TASK STATEMENT
Which lines have the string "scrollbar"? Copy all of them from the entries below.

RECORDS SUPPLIED
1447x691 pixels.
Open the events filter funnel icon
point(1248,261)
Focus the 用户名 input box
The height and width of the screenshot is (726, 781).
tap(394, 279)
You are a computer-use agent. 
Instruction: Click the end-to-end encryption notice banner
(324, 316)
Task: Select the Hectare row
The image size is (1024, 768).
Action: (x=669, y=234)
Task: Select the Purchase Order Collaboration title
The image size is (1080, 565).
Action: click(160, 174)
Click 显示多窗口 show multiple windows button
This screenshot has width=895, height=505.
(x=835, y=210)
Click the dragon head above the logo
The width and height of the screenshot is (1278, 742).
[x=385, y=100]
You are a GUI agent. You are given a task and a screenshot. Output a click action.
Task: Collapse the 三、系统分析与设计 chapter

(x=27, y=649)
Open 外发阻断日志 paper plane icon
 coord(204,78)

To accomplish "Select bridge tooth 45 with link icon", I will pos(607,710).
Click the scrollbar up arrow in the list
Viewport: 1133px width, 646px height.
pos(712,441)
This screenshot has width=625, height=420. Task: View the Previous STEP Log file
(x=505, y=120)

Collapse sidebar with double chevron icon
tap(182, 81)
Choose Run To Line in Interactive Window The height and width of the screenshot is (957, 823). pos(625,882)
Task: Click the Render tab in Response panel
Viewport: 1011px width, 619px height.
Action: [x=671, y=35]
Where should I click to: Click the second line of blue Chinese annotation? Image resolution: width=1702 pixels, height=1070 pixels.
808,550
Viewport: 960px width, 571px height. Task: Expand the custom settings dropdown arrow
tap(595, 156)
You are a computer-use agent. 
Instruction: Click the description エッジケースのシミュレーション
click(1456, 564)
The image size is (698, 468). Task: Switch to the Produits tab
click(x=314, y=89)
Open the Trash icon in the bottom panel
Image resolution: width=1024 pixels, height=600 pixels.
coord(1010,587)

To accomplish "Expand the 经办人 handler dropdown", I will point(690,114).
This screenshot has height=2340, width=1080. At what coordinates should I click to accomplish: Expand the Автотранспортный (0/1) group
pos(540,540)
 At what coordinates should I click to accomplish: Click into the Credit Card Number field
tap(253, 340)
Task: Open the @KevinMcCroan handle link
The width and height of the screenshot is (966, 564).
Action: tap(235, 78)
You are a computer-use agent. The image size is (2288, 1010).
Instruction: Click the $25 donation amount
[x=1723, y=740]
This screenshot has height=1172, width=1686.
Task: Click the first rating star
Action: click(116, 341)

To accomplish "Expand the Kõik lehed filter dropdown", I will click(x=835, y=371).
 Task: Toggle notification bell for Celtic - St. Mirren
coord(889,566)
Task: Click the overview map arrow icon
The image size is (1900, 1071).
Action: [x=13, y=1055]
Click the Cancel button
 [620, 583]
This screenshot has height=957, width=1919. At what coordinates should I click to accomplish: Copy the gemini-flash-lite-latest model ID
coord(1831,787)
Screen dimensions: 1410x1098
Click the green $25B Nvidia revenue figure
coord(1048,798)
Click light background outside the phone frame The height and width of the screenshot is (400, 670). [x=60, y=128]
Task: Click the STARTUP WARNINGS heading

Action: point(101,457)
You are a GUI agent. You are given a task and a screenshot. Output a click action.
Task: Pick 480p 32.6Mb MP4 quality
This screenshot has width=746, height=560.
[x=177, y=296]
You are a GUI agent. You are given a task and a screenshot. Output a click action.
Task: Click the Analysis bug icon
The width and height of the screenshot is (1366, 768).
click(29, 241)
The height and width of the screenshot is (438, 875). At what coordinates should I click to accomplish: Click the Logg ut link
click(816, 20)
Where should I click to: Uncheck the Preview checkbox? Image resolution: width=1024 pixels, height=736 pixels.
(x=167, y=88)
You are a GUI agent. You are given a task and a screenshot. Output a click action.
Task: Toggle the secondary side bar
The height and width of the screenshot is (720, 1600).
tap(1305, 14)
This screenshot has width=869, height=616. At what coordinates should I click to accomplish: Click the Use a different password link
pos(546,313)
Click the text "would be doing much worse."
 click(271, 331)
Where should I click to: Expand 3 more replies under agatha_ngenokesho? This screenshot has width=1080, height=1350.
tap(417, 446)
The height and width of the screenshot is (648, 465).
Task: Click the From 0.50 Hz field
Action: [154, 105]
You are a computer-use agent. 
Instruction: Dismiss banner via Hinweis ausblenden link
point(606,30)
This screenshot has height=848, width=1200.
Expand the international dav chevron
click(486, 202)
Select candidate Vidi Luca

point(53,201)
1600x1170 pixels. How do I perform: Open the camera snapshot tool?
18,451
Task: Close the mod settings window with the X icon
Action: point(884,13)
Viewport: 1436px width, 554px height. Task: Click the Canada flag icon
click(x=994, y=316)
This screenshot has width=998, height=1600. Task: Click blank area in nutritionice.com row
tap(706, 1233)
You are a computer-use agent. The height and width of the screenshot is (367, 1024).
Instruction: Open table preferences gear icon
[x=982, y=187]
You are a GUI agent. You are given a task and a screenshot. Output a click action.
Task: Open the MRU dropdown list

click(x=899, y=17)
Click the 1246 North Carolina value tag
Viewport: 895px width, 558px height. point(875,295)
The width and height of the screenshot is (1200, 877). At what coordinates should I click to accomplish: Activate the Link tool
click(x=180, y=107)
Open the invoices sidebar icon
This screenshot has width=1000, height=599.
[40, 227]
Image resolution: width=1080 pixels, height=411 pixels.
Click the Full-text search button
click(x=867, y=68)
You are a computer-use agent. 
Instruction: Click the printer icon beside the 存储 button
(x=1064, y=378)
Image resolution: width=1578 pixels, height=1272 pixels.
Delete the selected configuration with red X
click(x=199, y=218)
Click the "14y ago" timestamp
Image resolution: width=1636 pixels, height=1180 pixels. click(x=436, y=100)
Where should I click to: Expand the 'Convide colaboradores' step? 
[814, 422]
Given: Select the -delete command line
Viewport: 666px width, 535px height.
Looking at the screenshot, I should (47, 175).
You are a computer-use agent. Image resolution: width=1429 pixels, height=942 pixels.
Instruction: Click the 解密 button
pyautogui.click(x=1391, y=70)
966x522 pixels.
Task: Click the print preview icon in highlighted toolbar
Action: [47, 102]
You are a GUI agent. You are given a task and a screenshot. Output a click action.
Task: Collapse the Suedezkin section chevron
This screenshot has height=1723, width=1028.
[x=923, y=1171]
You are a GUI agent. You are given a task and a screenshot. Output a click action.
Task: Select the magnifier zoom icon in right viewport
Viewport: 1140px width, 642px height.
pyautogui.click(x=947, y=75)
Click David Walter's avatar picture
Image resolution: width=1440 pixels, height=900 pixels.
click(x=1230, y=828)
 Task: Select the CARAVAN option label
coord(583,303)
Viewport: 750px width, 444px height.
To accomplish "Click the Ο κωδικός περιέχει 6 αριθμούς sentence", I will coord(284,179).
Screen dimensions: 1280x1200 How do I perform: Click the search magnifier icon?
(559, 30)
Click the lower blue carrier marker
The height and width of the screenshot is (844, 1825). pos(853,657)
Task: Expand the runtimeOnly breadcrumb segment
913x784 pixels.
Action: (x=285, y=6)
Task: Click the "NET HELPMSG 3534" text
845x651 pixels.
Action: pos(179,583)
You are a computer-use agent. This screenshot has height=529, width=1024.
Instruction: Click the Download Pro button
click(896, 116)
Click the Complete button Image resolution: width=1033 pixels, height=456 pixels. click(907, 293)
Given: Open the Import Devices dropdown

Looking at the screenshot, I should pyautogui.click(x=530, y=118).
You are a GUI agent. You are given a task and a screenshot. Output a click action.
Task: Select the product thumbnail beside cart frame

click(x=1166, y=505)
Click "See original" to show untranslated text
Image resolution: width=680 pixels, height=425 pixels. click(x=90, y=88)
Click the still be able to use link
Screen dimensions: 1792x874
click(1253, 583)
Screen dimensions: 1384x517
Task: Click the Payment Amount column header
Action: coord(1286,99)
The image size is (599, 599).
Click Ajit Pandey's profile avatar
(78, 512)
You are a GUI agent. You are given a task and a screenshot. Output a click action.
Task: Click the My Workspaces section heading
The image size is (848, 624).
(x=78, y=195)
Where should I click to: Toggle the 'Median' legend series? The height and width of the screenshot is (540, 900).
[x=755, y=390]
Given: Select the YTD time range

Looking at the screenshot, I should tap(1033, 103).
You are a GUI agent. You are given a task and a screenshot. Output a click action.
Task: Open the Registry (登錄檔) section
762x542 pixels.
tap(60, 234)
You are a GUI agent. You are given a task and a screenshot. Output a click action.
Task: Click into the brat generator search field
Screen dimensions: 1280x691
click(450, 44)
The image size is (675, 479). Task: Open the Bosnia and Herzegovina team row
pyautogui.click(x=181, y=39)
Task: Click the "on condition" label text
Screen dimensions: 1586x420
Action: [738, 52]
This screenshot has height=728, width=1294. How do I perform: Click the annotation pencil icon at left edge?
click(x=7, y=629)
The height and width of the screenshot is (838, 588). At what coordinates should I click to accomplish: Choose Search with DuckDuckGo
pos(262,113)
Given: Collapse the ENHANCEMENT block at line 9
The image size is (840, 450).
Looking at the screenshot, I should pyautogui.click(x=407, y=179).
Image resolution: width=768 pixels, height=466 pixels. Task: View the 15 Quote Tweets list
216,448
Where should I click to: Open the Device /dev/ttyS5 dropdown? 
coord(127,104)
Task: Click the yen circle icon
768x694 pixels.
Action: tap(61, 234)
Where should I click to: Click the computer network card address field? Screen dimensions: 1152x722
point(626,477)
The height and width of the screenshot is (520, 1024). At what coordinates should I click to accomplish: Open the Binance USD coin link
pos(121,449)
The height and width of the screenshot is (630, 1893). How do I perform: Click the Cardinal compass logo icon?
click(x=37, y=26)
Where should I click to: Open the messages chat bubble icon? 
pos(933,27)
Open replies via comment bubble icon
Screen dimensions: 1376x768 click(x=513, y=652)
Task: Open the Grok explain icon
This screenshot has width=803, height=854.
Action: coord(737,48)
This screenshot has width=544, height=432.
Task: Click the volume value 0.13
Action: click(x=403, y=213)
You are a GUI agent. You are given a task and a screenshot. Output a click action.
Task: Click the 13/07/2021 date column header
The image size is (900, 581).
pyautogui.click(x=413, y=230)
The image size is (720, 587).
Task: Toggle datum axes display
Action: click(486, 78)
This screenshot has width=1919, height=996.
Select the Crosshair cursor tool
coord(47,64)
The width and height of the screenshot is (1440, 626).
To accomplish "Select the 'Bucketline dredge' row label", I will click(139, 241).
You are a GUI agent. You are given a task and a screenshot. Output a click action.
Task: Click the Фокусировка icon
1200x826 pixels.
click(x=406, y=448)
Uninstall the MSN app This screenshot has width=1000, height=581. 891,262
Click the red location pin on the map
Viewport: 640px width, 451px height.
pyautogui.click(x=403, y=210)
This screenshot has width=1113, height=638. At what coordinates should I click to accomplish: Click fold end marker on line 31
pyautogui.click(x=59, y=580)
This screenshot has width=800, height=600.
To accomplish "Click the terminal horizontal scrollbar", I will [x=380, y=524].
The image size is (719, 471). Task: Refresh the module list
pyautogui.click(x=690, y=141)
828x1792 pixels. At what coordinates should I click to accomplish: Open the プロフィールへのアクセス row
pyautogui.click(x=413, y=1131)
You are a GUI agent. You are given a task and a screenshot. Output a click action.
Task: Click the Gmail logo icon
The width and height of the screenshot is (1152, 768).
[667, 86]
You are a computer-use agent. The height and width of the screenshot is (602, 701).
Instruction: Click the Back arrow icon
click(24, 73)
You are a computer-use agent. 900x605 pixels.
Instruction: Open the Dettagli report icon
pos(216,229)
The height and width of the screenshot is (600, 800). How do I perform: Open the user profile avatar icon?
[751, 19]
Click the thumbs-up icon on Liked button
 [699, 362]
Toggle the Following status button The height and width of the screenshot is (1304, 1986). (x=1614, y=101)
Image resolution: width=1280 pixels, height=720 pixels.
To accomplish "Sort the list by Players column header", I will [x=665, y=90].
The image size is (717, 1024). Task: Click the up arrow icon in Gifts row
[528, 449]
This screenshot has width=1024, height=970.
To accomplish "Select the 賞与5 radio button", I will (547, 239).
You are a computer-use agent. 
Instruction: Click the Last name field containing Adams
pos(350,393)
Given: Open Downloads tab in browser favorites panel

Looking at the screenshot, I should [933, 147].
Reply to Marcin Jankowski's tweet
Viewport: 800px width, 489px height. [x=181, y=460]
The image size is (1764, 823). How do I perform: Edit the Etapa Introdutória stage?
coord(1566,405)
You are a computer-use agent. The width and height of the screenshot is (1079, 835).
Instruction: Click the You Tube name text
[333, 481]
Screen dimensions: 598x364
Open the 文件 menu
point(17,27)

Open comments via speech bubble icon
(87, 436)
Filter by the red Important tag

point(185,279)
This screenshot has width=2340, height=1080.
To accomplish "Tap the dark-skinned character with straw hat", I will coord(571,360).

FINISHED TASK
Click the scrollbar up arrow in the list
To accomplish "Click the terminal horizontal scrollbar", I will [x=380, y=524].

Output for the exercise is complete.